RECORD EXCERPTS section start

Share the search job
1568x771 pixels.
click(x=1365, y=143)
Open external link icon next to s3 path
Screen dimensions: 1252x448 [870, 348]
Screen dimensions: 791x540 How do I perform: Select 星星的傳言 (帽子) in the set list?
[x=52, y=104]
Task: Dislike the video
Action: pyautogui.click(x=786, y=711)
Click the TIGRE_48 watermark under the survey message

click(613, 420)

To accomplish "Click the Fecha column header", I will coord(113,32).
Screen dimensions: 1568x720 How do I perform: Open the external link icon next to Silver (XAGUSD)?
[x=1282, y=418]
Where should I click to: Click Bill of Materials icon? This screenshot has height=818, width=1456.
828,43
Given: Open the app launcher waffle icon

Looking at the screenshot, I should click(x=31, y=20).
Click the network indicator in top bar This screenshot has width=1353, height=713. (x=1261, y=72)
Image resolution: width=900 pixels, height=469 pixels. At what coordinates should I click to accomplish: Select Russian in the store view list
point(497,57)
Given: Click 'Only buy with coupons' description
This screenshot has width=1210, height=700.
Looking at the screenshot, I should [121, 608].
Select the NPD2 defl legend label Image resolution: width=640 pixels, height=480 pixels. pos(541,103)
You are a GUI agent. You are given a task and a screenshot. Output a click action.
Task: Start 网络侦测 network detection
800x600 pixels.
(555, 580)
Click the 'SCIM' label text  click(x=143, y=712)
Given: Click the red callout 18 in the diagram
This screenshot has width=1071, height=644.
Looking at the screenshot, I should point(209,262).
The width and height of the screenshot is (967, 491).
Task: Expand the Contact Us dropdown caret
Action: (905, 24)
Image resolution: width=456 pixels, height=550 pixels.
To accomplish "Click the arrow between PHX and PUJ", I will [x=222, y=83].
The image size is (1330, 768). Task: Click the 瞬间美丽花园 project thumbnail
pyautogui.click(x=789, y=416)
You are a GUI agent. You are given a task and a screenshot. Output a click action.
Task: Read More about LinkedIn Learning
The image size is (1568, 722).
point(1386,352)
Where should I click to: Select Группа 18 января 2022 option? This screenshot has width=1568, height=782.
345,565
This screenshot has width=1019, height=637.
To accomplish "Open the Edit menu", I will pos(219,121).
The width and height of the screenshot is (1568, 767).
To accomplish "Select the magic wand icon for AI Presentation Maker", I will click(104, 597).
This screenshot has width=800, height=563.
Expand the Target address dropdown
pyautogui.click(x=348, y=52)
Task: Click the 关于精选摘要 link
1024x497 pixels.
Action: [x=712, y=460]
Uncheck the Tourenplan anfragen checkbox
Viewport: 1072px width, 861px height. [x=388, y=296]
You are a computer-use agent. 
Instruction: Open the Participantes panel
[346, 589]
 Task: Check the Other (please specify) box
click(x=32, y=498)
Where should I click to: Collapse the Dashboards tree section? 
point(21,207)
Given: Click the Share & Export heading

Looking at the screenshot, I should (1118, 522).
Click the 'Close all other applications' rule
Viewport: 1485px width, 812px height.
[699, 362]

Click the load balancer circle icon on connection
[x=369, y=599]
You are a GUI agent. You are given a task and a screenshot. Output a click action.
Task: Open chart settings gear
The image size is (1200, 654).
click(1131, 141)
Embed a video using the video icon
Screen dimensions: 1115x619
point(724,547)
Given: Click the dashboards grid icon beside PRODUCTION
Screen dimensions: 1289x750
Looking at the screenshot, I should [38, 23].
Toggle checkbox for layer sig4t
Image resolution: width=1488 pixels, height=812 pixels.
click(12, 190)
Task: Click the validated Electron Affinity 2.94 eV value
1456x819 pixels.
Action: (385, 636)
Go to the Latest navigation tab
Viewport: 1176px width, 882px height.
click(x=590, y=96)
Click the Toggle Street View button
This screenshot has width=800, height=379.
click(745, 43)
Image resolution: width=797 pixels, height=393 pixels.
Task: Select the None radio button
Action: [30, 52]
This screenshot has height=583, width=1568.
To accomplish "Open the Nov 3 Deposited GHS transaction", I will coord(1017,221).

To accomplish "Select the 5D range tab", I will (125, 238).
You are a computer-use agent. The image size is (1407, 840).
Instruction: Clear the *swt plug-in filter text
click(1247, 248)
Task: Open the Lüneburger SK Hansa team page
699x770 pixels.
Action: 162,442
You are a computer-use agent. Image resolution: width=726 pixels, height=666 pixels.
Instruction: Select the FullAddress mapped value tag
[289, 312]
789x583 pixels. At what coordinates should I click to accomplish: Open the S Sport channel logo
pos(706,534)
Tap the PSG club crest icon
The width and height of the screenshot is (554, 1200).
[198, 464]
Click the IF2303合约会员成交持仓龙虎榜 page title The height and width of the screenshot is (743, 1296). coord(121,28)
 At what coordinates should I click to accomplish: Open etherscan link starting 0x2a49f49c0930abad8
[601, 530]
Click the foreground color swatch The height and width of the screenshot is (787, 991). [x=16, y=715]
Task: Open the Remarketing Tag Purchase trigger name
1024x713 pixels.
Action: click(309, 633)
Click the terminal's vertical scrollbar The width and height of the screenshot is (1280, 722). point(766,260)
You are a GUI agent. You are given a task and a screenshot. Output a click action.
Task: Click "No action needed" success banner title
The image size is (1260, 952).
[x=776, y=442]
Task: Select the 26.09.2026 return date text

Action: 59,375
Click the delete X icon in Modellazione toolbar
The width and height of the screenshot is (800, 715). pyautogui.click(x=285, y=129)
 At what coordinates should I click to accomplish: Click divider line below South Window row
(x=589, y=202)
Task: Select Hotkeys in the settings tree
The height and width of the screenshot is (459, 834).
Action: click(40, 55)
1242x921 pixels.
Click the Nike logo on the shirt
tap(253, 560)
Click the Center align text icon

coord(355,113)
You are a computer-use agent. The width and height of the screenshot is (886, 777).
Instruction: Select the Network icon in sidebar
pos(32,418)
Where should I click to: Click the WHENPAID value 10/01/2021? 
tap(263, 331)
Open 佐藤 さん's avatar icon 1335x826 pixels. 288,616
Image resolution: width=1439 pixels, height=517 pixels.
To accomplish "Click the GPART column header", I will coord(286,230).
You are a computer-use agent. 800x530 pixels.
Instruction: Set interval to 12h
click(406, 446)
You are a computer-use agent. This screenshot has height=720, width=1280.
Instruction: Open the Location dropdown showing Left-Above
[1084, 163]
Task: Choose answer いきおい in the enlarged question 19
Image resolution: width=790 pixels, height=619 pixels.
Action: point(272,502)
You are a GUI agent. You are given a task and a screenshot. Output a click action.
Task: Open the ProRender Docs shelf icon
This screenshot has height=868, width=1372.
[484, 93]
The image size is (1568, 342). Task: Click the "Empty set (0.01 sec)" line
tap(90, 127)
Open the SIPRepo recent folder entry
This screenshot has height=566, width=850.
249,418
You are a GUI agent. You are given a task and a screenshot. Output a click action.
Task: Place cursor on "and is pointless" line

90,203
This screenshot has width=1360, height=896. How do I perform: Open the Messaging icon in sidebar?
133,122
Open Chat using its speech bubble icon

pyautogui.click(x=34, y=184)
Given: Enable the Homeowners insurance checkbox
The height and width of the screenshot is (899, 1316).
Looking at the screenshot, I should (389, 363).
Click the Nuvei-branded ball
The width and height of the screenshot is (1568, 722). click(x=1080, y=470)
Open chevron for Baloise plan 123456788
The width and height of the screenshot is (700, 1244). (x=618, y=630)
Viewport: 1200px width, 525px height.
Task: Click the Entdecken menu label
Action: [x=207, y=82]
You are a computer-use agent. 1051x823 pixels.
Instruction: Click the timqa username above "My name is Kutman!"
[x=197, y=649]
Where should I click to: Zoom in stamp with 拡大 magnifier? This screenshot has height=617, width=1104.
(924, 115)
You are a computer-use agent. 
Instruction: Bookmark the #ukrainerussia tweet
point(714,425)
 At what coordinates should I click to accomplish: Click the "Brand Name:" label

RECORD EXCERPTS section end

• WHAT THE EXERCISE ASKS:
Return each entry above exactly, leaving none out.

• YOUR SOLUTION:
Share the search job
1568x771 pixels.
click(x=1365, y=143)
Open external link icon next to s3 path
Screen dimensions: 1252x448 [870, 348]
Screen dimensions: 791x540 How do I perform: Select 星星的傳言 (帽子) in the set list?
[x=52, y=104]
Task: Dislike the video
Action: pyautogui.click(x=786, y=711)
Click the TIGRE_48 watermark under the survey message

click(613, 420)

To accomplish "Click the Fecha column header", I will coord(113,32).
Screen dimensions: 1568x720 How do I perform: Open the external link icon next to Silver (XAGUSD)?
[x=1282, y=418]
Where should I click to: Click Bill of Materials icon? This screenshot has height=818, width=1456.
828,43
Given: Open the app launcher waffle icon

Looking at the screenshot, I should click(x=31, y=20).
Click the network indicator in top bar This screenshot has width=1353, height=713. (x=1261, y=72)
Image resolution: width=900 pixels, height=469 pixels. At what coordinates should I click to accomplish: Select Russian in the store view list
point(497,57)
Given: Click 'Only buy with coupons' description
This screenshot has width=1210, height=700.
Looking at the screenshot, I should [121, 608].
Select the NPD2 defl legend label Image resolution: width=640 pixels, height=480 pixels. pos(541,103)
You are a GUI agent. You are given a task and a screenshot. Output a click action.
Task: Start 网络侦测 network detection
800x600 pixels.
(555, 580)
Click the 'SCIM' label text  click(x=143, y=712)
Given: Click the red callout 18 in the diagram
This screenshot has width=1071, height=644.
Looking at the screenshot, I should point(209,262).
The width and height of the screenshot is (967, 491).
Task: Expand the Contact Us dropdown caret
Action: (905, 24)
Image resolution: width=456 pixels, height=550 pixels.
To accomplish "Click the arrow between PHX and PUJ", I will [x=222, y=83].
The image size is (1330, 768). Task: Click the 瞬间美丽花园 project thumbnail
pyautogui.click(x=789, y=416)
You are a GUI agent. You are given a task and a screenshot. Output a click action.
Task: Read More about LinkedIn Learning
The image size is (1568, 722).
point(1386,352)
Where should I click to: Select Группа 18 января 2022 option? This screenshot has width=1568, height=782.
345,565
This screenshot has width=1019, height=637.
To accomplish "Open the Edit menu", I will pos(219,121).
The width and height of the screenshot is (1568, 767).
To accomplish "Select the magic wand icon for AI Presentation Maker", I will click(104, 597).
This screenshot has width=800, height=563.
Expand the Target address dropdown
pyautogui.click(x=348, y=52)
Task: Click the 关于精选摘要 link
1024x497 pixels.
Action: [x=712, y=460]
Uncheck the Tourenplan anfragen checkbox
Viewport: 1072px width, 861px height. [x=388, y=296]
You are a computer-use agent. 
Instruction: Open the Participantes panel
[346, 589]
 Task: Check the Other (please specify) box
click(x=32, y=498)
Where should I click to: Collapse the Dashboards tree section? 
point(21,207)
Given: Click the Share & Export heading

Looking at the screenshot, I should (1118, 522).
Click the 'Close all other applications' rule
Viewport: 1485px width, 812px height.
[699, 362]

Click the load balancer circle icon on connection
[x=369, y=599]
You are a GUI agent. You are given a task and a screenshot. Output a click action.
Task: Open chart settings gear
The image size is (1200, 654).
click(1131, 141)
Embed a video using the video icon
Screen dimensions: 1115x619
point(724,547)
Given: Click the dashboards grid icon beside PRODUCTION
Screen dimensions: 1289x750
Looking at the screenshot, I should [38, 23].
Toggle checkbox for layer sig4t
Image resolution: width=1488 pixels, height=812 pixels.
click(12, 190)
Task: Click the validated Electron Affinity 2.94 eV value
1456x819 pixels.
Action: (385, 636)
Go to the Latest navigation tab
Viewport: 1176px width, 882px height.
click(x=590, y=96)
Click the Toggle Street View button
This screenshot has width=800, height=379.
click(745, 43)
Image resolution: width=797 pixels, height=393 pixels.
Task: Select the None radio button
Action: [30, 52]
This screenshot has height=583, width=1568.
To accomplish "Open the Nov 3 Deposited GHS transaction", I will coord(1017,221).

To accomplish "Select the 5D range tab", I will (125, 238).
You are a computer-use agent. The image size is (1407, 840).
Instruction: Clear the *swt plug-in filter text
click(1247, 248)
Task: Open the Lüneburger SK Hansa team page
699x770 pixels.
Action: 162,442
You are a computer-use agent. Image resolution: width=726 pixels, height=666 pixels.
Instruction: Select the FullAddress mapped value tag
[289, 312]
789x583 pixels. At what coordinates should I click to accomplish: Open the S Sport channel logo
pos(706,534)
Tap the PSG club crest icon
The width and height of the screenshot is (554, 1200).
[198, 464]
Click the IF2303合约会员成交持仓龙虎榜 page title The height and width of the screenshot is (743, 1296). coord(121,28)
 At what coordinates should I click to accomplish: Open etherscan link starting 0x2a49f49c0930abad8
[601, 530]
Click the foreground color swatch The height and width of the screenshot is (787, 991). [x=16, y=715]
Task: Open the Remarketing Tag Purchase trigger name
1024x713 pixels.
Action: click(309, 633)
Click the terminal's vertical scrollbar The width and height of the screenshot is (1280, 722). point(766,260)
You are a GUI agent. You are given a task and a screenshot. Output a click action.
Task: Click "No action needed" success banner title
The image size is (1260, 952).
[x=776, y=442]
Task: Select the 26.09.2026 return date text

Action: 59,375
Click the delete X icon in Modellazione toolbar
The width and height of the screenshot is (800, 715). pyautogui.click(x=285, y=129)
 At what coordinates should I click to accomplish: Click divider line below South Window row
(x=589, y=202)
Task: Select Hotkeys in the settings tree
The height and width of the screenshot is (459, 834).
Action: click(40, 55)
1242x921 pixels.
Click the Nike logo on the shirt
tap(253, 560)
Click the Center align text icon

coord(355,113)
You are a computer-use agent. The width and height of the screenshot is (886, 777).
Instruction: Select the Network icon in sidebar
pos(32,418)
Where should I click to: Click the WHENPAID value 10/01/2021? 
tap(263, 331)
Open 佐藤 さん's avatar icon 1335x826 pixels. 288,616
Image resolution: width=1439 pixels, height=517 pixels.
To accomplish "Click the GPART column header", I will coord(286,230).
You are a computer-use agent. 800x530 pixels.
Instruction: Set interval to 12h
click(406, 446)
You are a computer-use agent. This screenshot has height=720, width=1280.
Instruction: Open the Location dropdown showing Left-Above
[1084, 163]
Task: Choose answer いきおい in the enlarged question 19
Image resolution: width=790 pixels, height=619 pixels.
Action: point(272,502)
You are a GUI agent. You are given a task and a screenshot. Output a click action.
Task: Open the ProRender Docs shelf icon
This screenshot has height=868, width=1372.
[484, 93]
The image size is (1568, 342). Task: Click the "Empty set (0.01 sec)" line
tap(90, 127)
Open the SIPRepo recent folder entry
This screenshot has height=566, width=850.
249,418
You are a GUI agent. You are given a task and a screenshot. Output a click action.
Task: Place cursor on "and is pointless" line

90,203
This screenshot has width=1360, height=896. How do I perform: Open the Messaging icon in sidebar?
133,122
Open Chat using its speech bubble icon

pyautogui.click(x=34, y=184)
Given: Enable the Homeowners insurance checkbox
The height and width of the screenshot is (899, 1316).
Looking at the screenshot, I should (389, 363).
Click the Nuvei-branded ball
The width and height of the screenshot is (1568, 722). click(x=1080, y=470)
Open chevron for Baloise plan 123456788
The width and height of the screenshot is (700, 1244). (x=618, y=630)
Viewport: 1200px width, 525px height.
Task: Click the Entdecken menu label
Action: [x=207, y=82]
You are a computer-use agent. 1051x823 pixels.
Instruction: Click the timqa username above "My name is Kutman!"
[x=197, y=649]
Where should I click to: Zoom in stamp with 拡大 magnifier? This screenshot has height=617, width=1104.
(924, 115)
You are a computer-use agent. 
Instruction: Bookmark the #ukrainerussia tweet
point(714,425)
 At what coordinates should I click to accomplish: Click the "Brand Name:" label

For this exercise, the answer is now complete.